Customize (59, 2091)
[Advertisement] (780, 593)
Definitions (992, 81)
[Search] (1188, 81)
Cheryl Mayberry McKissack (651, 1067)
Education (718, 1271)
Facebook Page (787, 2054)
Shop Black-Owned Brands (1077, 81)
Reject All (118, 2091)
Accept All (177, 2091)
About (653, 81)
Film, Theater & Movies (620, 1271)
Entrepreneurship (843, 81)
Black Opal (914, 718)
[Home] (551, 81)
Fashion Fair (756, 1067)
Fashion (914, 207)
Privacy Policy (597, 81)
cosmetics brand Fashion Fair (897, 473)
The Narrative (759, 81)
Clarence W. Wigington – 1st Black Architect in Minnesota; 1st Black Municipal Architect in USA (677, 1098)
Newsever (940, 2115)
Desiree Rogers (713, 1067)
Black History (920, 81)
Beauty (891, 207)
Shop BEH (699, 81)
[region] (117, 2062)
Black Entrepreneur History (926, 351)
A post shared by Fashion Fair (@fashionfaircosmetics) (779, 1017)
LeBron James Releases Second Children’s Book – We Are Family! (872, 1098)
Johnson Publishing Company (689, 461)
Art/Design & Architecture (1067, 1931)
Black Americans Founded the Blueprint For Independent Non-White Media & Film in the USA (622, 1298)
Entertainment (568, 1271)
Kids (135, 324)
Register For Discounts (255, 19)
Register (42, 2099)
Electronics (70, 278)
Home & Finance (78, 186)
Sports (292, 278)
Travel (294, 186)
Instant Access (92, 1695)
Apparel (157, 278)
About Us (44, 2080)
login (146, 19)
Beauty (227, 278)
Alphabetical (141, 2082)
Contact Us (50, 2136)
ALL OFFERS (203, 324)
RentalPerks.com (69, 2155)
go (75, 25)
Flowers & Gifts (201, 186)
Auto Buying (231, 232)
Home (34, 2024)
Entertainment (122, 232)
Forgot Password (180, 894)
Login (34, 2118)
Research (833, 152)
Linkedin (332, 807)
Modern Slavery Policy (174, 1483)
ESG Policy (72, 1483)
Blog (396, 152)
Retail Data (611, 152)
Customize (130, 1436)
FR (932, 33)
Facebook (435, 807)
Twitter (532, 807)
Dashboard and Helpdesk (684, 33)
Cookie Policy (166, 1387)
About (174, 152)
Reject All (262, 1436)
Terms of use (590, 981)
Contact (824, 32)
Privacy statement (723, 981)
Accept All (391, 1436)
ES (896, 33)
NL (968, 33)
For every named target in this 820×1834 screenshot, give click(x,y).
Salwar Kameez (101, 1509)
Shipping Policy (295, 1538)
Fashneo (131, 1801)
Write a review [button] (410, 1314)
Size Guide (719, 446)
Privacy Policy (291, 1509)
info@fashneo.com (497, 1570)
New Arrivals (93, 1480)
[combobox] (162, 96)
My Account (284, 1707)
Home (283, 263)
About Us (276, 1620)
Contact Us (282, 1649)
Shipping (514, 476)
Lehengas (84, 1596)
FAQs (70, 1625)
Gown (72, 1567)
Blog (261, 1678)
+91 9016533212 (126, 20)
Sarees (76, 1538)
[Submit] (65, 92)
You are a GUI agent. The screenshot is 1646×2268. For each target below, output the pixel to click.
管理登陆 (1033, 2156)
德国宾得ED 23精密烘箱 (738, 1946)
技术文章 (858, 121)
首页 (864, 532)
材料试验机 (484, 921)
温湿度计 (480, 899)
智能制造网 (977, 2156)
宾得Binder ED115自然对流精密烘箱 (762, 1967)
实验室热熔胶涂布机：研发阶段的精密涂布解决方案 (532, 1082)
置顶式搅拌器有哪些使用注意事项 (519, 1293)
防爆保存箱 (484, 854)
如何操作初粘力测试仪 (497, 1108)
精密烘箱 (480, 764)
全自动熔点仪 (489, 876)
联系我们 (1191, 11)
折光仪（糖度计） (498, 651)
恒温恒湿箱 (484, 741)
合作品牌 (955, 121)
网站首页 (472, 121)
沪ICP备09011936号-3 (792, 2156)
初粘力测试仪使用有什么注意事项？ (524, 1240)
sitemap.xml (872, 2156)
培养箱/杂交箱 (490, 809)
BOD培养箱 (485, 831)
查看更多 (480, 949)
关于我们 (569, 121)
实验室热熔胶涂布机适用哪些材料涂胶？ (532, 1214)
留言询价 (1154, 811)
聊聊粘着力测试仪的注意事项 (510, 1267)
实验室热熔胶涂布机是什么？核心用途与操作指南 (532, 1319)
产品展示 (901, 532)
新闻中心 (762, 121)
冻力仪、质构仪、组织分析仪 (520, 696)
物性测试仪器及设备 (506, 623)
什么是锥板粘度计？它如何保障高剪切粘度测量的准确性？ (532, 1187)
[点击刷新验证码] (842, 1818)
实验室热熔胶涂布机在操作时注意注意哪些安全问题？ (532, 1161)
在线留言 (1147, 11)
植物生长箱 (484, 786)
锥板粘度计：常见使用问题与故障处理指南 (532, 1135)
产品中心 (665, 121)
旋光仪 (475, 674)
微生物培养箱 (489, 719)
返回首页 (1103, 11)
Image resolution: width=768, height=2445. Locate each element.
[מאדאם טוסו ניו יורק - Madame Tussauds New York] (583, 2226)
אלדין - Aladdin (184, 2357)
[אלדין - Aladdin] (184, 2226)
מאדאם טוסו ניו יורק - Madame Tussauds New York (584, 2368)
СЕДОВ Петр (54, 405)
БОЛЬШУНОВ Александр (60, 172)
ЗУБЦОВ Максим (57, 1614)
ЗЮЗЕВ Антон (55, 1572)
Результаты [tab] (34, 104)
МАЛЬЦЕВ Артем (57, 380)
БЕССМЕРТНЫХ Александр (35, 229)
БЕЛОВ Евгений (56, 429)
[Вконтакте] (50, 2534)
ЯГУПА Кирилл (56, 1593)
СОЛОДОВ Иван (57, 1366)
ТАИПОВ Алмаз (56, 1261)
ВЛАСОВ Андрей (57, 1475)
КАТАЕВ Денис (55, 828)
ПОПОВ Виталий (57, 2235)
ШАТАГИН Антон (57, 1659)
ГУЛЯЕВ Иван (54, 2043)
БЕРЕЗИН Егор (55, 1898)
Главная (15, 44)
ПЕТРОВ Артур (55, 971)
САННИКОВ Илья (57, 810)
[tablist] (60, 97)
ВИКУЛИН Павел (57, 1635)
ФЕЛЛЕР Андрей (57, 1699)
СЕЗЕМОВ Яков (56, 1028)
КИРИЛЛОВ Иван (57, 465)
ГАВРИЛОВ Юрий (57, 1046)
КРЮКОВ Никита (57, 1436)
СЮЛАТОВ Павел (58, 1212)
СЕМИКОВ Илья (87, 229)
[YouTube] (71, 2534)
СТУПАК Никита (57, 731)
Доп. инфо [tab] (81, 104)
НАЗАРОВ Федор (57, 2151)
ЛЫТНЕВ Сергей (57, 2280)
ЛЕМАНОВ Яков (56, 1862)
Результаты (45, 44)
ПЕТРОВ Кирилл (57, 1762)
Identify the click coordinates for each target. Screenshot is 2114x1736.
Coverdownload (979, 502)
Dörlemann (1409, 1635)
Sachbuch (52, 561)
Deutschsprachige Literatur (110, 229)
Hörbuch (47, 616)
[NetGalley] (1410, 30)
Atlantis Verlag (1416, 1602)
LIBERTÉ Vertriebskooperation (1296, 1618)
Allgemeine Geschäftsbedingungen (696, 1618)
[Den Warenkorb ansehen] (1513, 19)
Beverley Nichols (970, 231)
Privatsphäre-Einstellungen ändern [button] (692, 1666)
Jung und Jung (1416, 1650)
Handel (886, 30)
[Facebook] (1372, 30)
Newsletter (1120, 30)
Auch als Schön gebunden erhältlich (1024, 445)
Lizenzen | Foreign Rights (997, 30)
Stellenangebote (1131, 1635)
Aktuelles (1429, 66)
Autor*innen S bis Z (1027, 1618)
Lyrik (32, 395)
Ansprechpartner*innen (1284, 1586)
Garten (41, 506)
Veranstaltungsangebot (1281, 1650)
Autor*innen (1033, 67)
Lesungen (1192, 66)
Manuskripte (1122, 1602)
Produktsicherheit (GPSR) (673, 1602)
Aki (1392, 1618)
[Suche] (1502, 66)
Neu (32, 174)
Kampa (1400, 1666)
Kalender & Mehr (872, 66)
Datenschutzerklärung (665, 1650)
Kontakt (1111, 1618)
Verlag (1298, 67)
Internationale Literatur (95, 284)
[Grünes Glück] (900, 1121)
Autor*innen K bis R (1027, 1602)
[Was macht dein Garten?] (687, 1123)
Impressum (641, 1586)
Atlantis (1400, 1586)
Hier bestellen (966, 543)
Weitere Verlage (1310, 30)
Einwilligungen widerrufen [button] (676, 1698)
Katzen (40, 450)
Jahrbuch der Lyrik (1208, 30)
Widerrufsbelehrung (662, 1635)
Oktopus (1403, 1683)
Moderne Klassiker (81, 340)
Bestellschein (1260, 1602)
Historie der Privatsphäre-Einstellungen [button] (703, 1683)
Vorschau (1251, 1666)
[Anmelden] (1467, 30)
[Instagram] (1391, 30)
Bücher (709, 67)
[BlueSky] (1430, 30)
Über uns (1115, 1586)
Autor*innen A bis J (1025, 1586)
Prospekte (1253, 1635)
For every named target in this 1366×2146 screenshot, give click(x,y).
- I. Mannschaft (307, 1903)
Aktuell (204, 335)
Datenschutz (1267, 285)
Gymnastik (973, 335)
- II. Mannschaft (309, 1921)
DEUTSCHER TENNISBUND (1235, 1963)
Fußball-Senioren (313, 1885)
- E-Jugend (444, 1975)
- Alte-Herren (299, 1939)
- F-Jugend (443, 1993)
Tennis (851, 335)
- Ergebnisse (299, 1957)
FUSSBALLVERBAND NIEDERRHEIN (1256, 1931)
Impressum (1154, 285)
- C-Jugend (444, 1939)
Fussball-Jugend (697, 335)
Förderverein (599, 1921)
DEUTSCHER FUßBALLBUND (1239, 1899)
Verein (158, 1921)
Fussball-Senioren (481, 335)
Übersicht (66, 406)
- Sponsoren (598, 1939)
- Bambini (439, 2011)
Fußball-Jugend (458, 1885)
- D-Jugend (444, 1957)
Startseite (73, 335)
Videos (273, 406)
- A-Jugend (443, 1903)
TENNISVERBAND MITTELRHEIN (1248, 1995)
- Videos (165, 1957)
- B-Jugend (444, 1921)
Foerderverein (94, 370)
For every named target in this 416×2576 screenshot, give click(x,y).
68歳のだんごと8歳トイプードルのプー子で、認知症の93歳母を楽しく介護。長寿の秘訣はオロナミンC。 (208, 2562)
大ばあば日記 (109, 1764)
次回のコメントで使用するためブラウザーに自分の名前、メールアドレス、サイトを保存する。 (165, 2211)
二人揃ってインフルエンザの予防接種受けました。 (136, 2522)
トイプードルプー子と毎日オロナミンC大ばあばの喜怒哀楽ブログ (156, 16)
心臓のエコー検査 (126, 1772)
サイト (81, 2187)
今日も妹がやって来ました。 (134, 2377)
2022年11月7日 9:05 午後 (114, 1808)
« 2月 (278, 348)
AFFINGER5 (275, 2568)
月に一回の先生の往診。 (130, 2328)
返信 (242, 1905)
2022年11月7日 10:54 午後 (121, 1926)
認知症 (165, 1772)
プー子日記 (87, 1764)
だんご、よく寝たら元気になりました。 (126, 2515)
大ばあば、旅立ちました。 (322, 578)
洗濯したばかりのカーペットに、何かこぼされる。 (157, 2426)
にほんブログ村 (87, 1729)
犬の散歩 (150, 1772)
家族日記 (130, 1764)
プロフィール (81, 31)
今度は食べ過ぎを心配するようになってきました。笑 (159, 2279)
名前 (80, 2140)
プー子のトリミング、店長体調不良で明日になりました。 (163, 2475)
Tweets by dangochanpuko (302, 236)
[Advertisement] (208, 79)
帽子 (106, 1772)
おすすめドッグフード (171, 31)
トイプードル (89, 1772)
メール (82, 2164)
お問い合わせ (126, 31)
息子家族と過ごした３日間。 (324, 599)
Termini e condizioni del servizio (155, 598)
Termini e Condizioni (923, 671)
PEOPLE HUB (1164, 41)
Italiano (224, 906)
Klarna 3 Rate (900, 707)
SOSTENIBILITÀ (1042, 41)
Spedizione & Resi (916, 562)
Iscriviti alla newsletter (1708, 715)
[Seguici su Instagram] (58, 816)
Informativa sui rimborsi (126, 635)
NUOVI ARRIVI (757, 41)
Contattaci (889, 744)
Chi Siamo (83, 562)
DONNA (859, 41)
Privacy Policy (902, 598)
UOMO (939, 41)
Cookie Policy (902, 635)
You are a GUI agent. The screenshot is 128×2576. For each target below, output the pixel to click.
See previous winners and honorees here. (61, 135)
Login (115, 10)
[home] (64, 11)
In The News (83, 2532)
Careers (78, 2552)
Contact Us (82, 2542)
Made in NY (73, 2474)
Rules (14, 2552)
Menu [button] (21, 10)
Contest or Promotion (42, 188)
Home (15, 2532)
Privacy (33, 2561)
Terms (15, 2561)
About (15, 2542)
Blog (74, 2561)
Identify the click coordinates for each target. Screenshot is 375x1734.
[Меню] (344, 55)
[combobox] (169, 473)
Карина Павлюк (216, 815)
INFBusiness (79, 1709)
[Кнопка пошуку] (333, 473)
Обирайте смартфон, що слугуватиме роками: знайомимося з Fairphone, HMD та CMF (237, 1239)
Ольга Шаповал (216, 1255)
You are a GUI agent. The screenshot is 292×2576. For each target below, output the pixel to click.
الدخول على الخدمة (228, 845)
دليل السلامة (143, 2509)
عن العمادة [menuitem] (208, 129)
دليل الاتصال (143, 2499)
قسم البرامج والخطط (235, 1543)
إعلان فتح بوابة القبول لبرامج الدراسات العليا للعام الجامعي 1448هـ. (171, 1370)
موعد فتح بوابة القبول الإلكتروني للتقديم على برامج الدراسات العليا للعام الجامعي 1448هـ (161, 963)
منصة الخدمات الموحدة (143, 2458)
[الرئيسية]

* _Brief_
Every line from the start of the material above through the line that contains "Fashion (914, 207)" must be written out exactly, with both ends included.

* _Expected answer_
Customize (59, 2091)
[Advertisement] (780, 593)
Definitions (992, 81)
[Search] (1188, 81)
Cheryl Mayberry McKissack (651, 1067)
Education (718, 1271)
Facebook Page (787, 2054)
Shop Black-Owned Brands (1077, 81)
Reject All (118, 2091)
Accept All (177, 2091)
About (653, 81)
Film, Theater & Movies (620, 1271)
Entrepreneurship (843, 81)
Black Opal (914, 718)
[Home] (551, 81)
Fashion Fair (756, 1067)
Fashion (914, 207)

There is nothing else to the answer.